*What to do*
1. According to the glioblastoma text, how long do adults with GBM survive after initial diagnosis?
2. Rewrite the passage of the glioblastoma text from "Notably, the canonical" to "cancer progression [19].", switching "Lineage tracing" to "Cell tracking".

Casciati A. Glioblastoma Cells. Encyclopedia. Available at: Accessed April 19, 2024.
Casciati, Arianna. "Glioblastoma Cells" Encyclopedia, (accessed April 19, 2024).
Casciati, A. (2022, March 28). Glioblastoma Cells. In Encyclopedia.
Casciati, Arianna. "Glioblastoma Cells." Encyclopedia. Web. 28 March, 2022.
Glioblastoma Cells

Glioblastoma multiforme (GBM) is the most common brain cancer in adults. GBM starts from a small fraction of poorly differentiated and aggressive cancer stem cells (CSCs) responsible for aberrant proliferation and invasion. Due to extreme tumor heterogeneity, actual therapies provide poor positive outcomes, and cancers usually recur. Therefore, alternative approaches, possibly targeting CSCs, are necessary against GBM.

cancer stem cells (CSCs) glioma neurospheres

1. Introduction

Glioblastoma Multiforme (GBM) is the most lethal brain tumor in adults, with a survival time of 12–15 months after initial diagnosis [1]. The highly resistant nature of GBM is largely due to extreme intra-tumoral heterogeneity [2][3][4][5][6][7][8]. As demonstrated in several cancers, GBM is thought to arise from cancer stem cells (CSCs), representing a small percentage of all cancer cells responsible for tumor development and progression [9][10][11]. These cells, characterized by a complex mixture of genetic alterations [12][13], express high levels of stem markers involved in self-renewal and are intrinsically resistant to standard therapies (such as radiotherapy and chemotherapy), causing tumor spread. CSCs are consequently responsible for tumor relapses [14][15][16][17][18].
Notably, the canonical CSC paradigm has been recently revised, and it is now widely accepted that the CSC phenotype is characterized as a dynamic cellular state rather than a fixed population. CSC phenotypic heterogeneity arises from reversible cell state transitions in response to varying intracellular/extracellular signals [19]. Lineage tracing experiments in many solid tumors clearly demonstrated the continuous turnover of CSCs that under epithelial mesenchymal transition can convert from non-CSCs [20][21][22]. The dynamic and bidirectional transition states among epithelial, mesenchymal and one or more hybrid epithelial/mesenchymal phenotypes [23], called “epithelial mesenchymal plasticity,” show a dynamic reversible nature in cancer cells and have a strong impact on cancer progression [19].
In light of this complex scenario, new therapies to treat highly aggressive and heterogeneous GMB are required and remain a main challenge in current oncologic research. Recently, ultra-short pulsed electric fields (PEF) of high amplitude (from few to hundreds of kV/m) and short duration (from a few milliseconds to few microseconds) have emerged as a very powerful physical agent provoking cell reversible or irreversible cell electropermeabilization, both tested in anti-cancer therapies [24][25][26][27]. Indeed, electrically mediated treatments using PEF are rapidly increasing through selective tumor cells targeting using a non-thermal process, resulting in the reversible or irreversible destabilization of cell plasma membranes. In the reversible case, cell membrane permeabilization allows the entrance of toxic drugs (i.e., electrochemotherapy). In irreversible applications, electric pulses disrupt cell homeostasis and consequently cause cell death (irreversible electroporation IRE, or the more recent high-frequency irreversible electroporation H-FIRE approach) [25][28][29][30]. The non-thermal nature of these electric signals preserves the healthy tissues surrounding the tumors, therefore enabling the treatment of localized masses, including in delicate anatomical locations.

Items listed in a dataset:
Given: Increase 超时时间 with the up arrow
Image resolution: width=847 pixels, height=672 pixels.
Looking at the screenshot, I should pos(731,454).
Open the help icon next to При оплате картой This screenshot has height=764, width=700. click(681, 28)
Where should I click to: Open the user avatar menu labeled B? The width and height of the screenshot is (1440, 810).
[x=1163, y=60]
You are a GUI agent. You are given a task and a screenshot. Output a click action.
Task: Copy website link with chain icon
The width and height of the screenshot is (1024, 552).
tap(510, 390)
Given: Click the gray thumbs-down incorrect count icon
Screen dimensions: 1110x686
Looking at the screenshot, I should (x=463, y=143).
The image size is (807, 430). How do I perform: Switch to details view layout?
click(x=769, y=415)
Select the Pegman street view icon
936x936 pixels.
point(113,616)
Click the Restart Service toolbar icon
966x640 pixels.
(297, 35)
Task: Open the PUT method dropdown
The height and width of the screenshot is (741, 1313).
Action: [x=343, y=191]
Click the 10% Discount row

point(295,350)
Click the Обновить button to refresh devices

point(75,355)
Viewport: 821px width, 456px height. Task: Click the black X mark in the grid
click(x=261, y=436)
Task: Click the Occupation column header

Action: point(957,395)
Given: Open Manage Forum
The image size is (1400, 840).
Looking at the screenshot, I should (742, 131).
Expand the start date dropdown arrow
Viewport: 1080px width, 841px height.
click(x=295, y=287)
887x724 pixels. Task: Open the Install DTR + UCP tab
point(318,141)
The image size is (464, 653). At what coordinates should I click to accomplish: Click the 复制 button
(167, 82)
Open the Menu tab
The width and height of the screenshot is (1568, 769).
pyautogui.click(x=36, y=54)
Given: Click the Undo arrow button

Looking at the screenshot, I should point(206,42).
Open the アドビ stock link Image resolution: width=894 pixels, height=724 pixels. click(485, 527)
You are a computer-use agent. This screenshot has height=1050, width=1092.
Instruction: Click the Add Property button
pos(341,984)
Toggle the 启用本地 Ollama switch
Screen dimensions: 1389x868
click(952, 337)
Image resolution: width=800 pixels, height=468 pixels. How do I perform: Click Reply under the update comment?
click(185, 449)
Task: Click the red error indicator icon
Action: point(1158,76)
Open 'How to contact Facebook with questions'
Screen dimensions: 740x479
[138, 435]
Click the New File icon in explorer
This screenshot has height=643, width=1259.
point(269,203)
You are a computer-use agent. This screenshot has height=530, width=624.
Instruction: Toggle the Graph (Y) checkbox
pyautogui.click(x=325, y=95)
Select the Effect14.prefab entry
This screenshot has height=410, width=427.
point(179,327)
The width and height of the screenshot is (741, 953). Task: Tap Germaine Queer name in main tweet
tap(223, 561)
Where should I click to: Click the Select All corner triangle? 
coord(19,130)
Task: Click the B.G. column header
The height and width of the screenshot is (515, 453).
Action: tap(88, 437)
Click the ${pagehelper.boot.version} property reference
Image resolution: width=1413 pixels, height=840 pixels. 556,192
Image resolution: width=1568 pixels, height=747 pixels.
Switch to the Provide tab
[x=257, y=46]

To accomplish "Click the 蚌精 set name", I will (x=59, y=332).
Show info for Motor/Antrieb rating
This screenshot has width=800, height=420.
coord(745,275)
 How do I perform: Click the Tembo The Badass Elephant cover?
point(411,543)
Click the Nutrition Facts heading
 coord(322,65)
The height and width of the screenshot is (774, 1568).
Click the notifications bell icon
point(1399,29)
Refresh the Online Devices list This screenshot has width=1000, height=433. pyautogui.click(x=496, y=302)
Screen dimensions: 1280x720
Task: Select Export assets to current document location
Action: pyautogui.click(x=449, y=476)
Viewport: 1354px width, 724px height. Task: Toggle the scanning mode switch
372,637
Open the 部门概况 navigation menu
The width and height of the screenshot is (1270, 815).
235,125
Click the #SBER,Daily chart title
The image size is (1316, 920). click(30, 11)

*Answers to the exercise*
1. 12–15 months.

2.
Notably, the canonical CSC paradigm has been recently revised, and it is now widely accepted that the CSC phenotype is characterized as a dynamic cellular state rather than a fixed population. CSC phenotypic heterogeneity arises from reversible cell state transitions in response to varying intracellular/extracellular signals [19]. Cell tracking experiments in many solid tumors clearly demonstrated the continuous turnover of CSCs that under epithelial mesenchymal transition can convert from non-CSCs [20][21][22]. The dynamic and bidirectional transition states among epithelial, mesenchymal and one or more hybrid epithelial/mesenchymal phenotypes [23], called “epithelial mesenchymal plasticity,” show a dynamic reversible nature in cancer cells and have a strong impact on cancer progression [19].